Mimica é consciente que estar
disposto a transformar a vida de outras pessoas que precisam, automaticamente
muda a própria vida dele. “Quando pensamos só em nós mesmos, ao fazer algo pelo
outro pensamos que estamos perdendo, que nosso retorno é ficar triste, mas
servir faz com que eu receba muito mais do que imaginava”, conclui.
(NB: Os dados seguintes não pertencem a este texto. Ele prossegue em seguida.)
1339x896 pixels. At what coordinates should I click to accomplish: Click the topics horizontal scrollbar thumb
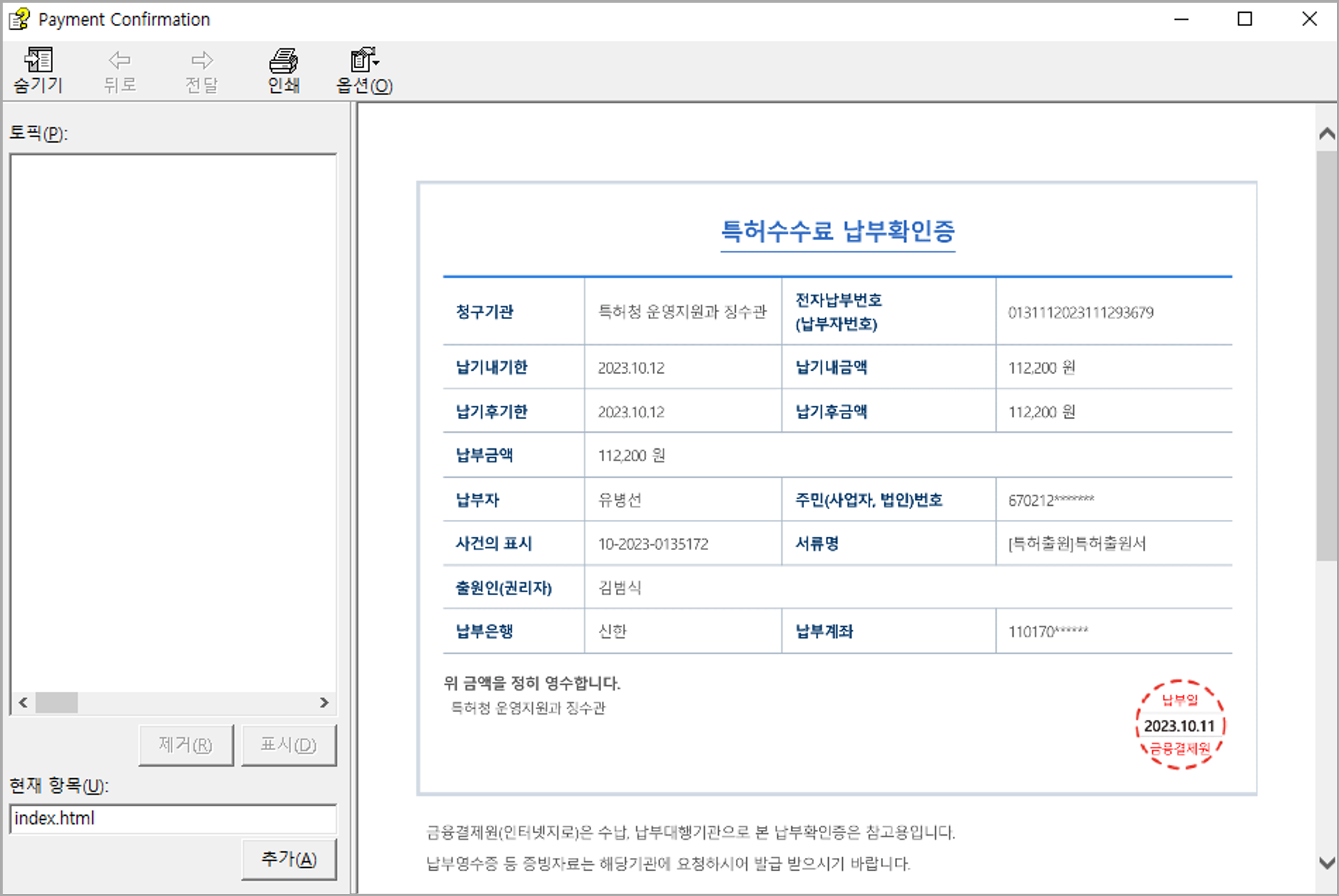(x=57, y=703)
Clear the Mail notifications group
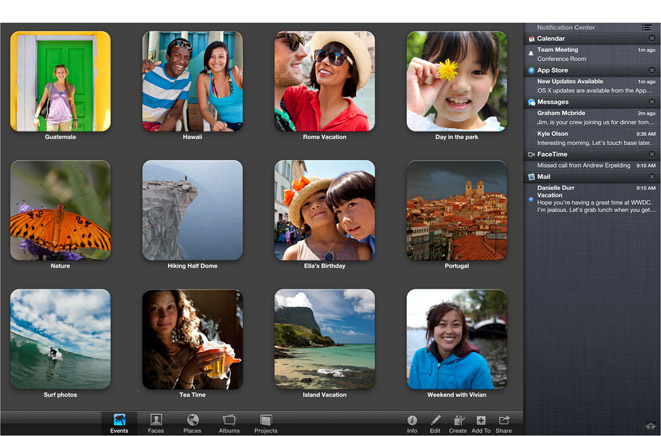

Parece cena de filme, mas não é
Entre muitas histórias que viveu,
Mimica conta de uma em que alguns policiais estiveram na área indígena na qual
ele morava e servia. Ele lembra que são duas horas para chegar com um avião bem
pequeno nessa região de Roraima, e que nem ele nem os indígenas perceberam que pousou
um avião com esses homens. Os indígenas chamaram Mimica para falar aos
militares do Exército que havia quatro homens diferentes rondando a comunidade,
pois os indígenas não falam português, então os policiais “entenderam” que
Mimica estava tentando atrapalhar a missão que eles estavam realizando, e isso
foi o motivo principal de sua prisão, apesar do bom relacionamento com todos do
quartel, e mesmo assim eles resolveram cercar a casa da família de Mimica,
armados e entraram na casa, pelos quais fizeram várias acusações e o levaram
preso.
“Quando se pintam de vermelho os
indígenas estão em paz, mas quando se pintam de preto estão prontos para a
guerra com seus arcos e flechas, e foi assim que eles planejaram cercar o
quartel onde fui preso, mas antes que isso acontecesse, mas muitas pessoas
estavam orando e o resgate que os Sanumás estavam planejando graças a Deus não
foi necessário”, detalha. Mimica diz que depois dos fatos acontecidos, em uma
conversa com um dos líderes daquela tribo, disse que os policiais poderiam ter
atirado neles. “A resposta dele para mim me mostrou que eles estavam muito mais
dispostos a morrer por mim do que eu por eles, e eu entendi o quanto valia a
pena ajudá-los a cuidar da saúde do povo, viver na cultura deles, ensiná-los
coisas novas e bons princípios para suas vidas”, conclui. O processo contra
Mimica foi arquivado, e após cinco anos recuperou seus R$ 300 pagos na fiança.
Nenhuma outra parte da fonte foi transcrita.